The intuition is that iD images cluster in feature space; deviations (low likelihood) indicate anomalies. Variants include GMM-Spa (spatial features), GMM-Int (intensity), and GMM-All (comprehensive). GMM-All is most robust as probability modeling allows different dimensions to contribute based on dataset characteristics without manual tuning.

Key Experimental Results

Experiments cover 10 datasets (Synthetic pathology ARC, Lizard pathology, LIDC lung nodule CT, C. Elegans, GTA/Cityscapes, WeedsGalore) across multiple architectures (U-Net, HRNet, DeepLabv3+).

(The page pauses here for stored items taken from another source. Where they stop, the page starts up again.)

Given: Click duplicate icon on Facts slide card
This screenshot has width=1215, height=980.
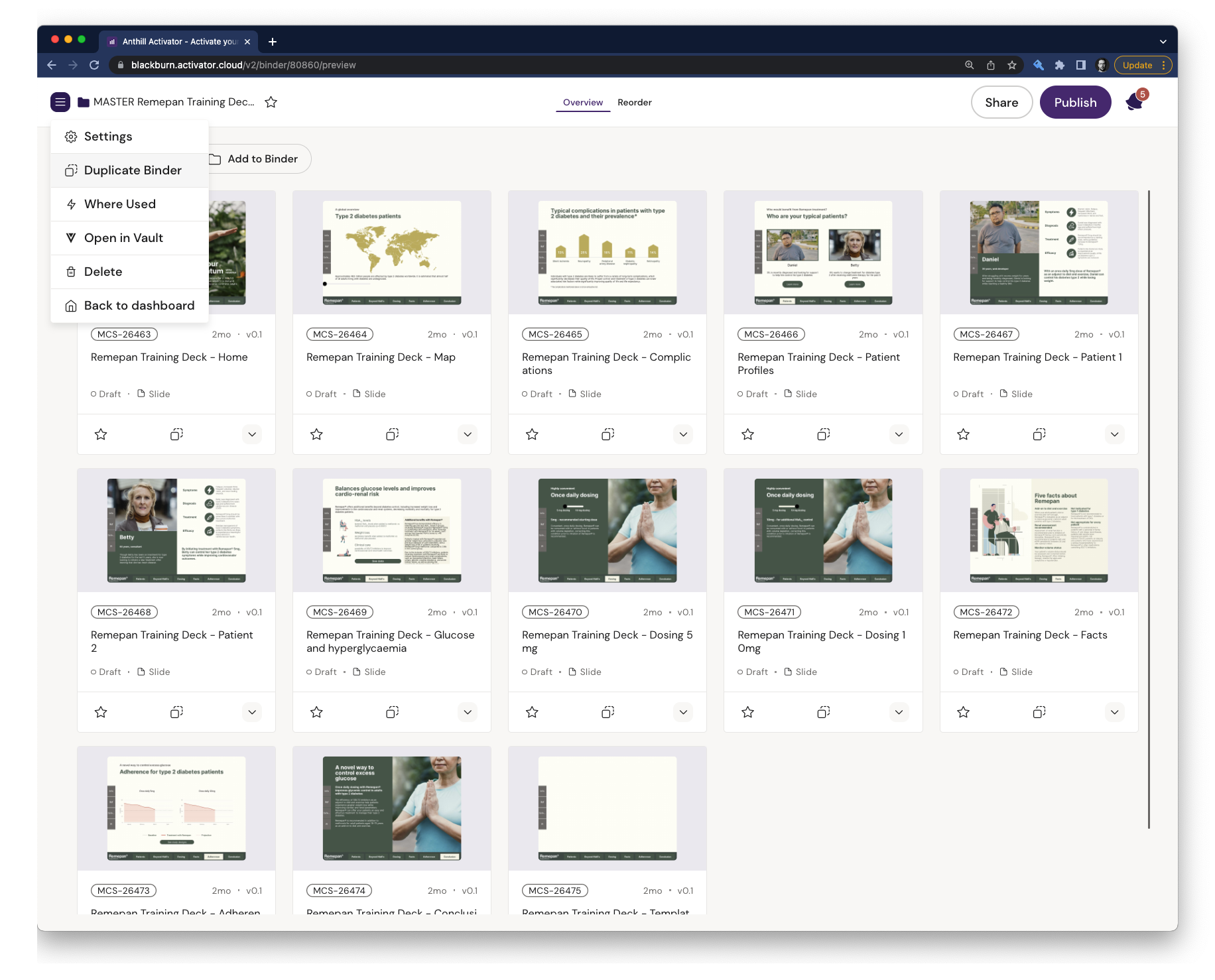Looking at the screenshot, I should [x=1039, y=712].
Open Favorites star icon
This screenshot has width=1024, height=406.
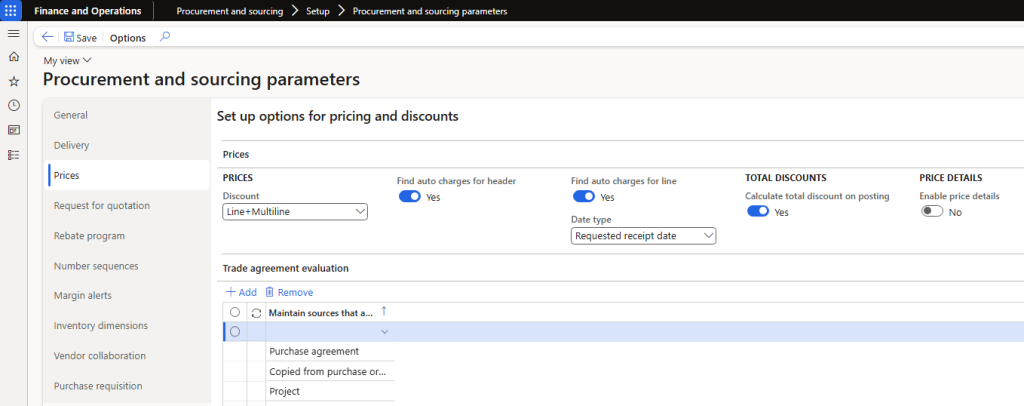click(13, 81)
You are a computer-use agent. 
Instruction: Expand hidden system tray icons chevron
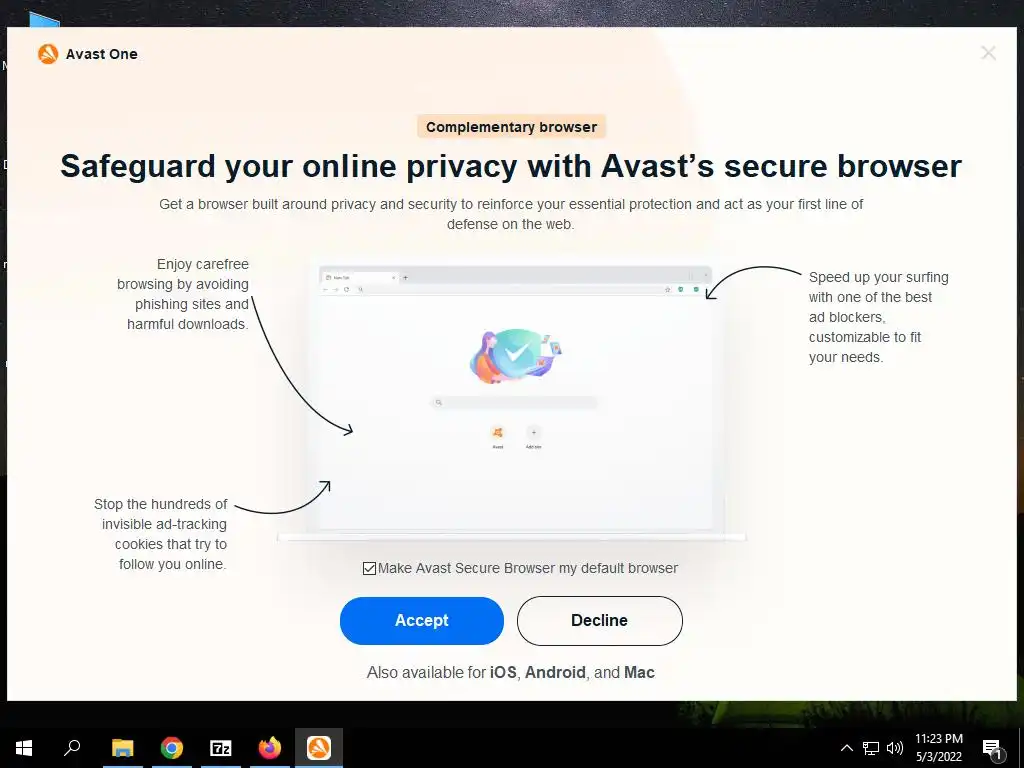pyautogui.click(x=846, y=748)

Main Results (OoD Detection AUROC)

Aggregation Strategy LIDC-Mal CAR-CS WORM-Pro LIZ-IG Mean Rank
AVG Suboptimal Near Random Poor Competitive Low
AQA Poor Poor Poor Medium Low
BCA Good Good Good Good Tier 1
ICA Good Good Good Good Tier 1
GMM-All Good SOTA SOTA Medium Tier 1

Statistical significance (Wilcoxon p < 0.05): BCA, ICA, and GMM-All form the statistically significant top tier.

Ablation Study (Failure Detection E-AURC, lower is better)

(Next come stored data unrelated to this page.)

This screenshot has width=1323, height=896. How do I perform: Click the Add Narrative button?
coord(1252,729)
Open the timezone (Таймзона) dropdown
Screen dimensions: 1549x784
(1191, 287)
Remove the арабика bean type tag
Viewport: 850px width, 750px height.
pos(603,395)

Aggregation Strategy Statistical Rank
QFR Statistically Optimal (p < 0.001)
BCA Tier 2
GMM-All Tier 2, close to QFR
AVG Worst (except synthetic data)

Key Findings

  • AVG performs poorly in 6/10 scenarios, often near random guessing, and should not be used as the default.
  • GMM-All demonstrates the strongest robustness in OoD detection (consistent across datasets) and approaches the optimal QFR in FD.
  • SHAP analysis reveals EDS dominates OoD separation in CAR datasets, whereas all features struggle in LIZ-IG.
  • Trends remain consistent across different UQ methods (MCD, Deep Ensembles, MSP, TTA), validating the generality of the aggregation analysis.

Highlights & Insights

  • Systematic Benchmark Value: The first comprehensive comparison of segmentation aggregation strategies across datasets and tasks (OoD+FD), overturning the "AVG is sufficient" assumption.
  • SMR Intuition: The "shape" (clustering/edges/noise) and "magnitude" (average) of uncertainty are equally important, with significant implications for the UQ field.
  • GMM Efficiency: No increase in inference complexity; fitting the GMM is a one-time iD operation that unifies the benefits of multiple aggregators.

Limitations & Future Work

  • GMM assumes iD features follow a Gaussian mixture; this may fail in highndimensional or highly multi-modal distributions (e.g., LIZ-IG).
  • Dependency on an iD set for GMM fitting may limit cold-start scenarios.
  • Current focus is on 2D segmentation; extension to 3D medical volumes or temporal video uncertainty is a promising direction.
  • Online GMM updates could support continual learning settings.
  • vs. Traditional MSP: While MSP operates at the classification level, Ours performs image-level decision-making after pixel-level aggregation, matching the fine-grained nature of segmentation.
  • vs. Anomaly Segmentation: Anomaly segmentation produces pixel-level maps; Ours focuses on "how to pool pixel signals into actionable image-level judgments."
  • Application Insight: The GMM meta-aggregation concept is transferable to any scenario requiring the fusion of multi-source signals (e.g., multi-modal fusion, confidence estimation in MoE systems).

Rating

  • Novelty: ⭐⭐⭐⭐ The combination of spatial aggregation and meta-aggregation is novel, though components build on mature statistical methods.
  • Experimental Thoroughness: ⭐⭐⭐⭐⭐ 10 diverse datasets, two downstream tasks, multiple UQ methods, SHAP analysis, and statistical testing.
  • Writing Quality: ⭐⭐⭐⭐ Clear problem formalization and rigorous theoretical analysis.
  • Value: ⭐⭐⭐⭐⭐ Provides a practical guide for aggregation selection in safety-critical applications with open-source tools.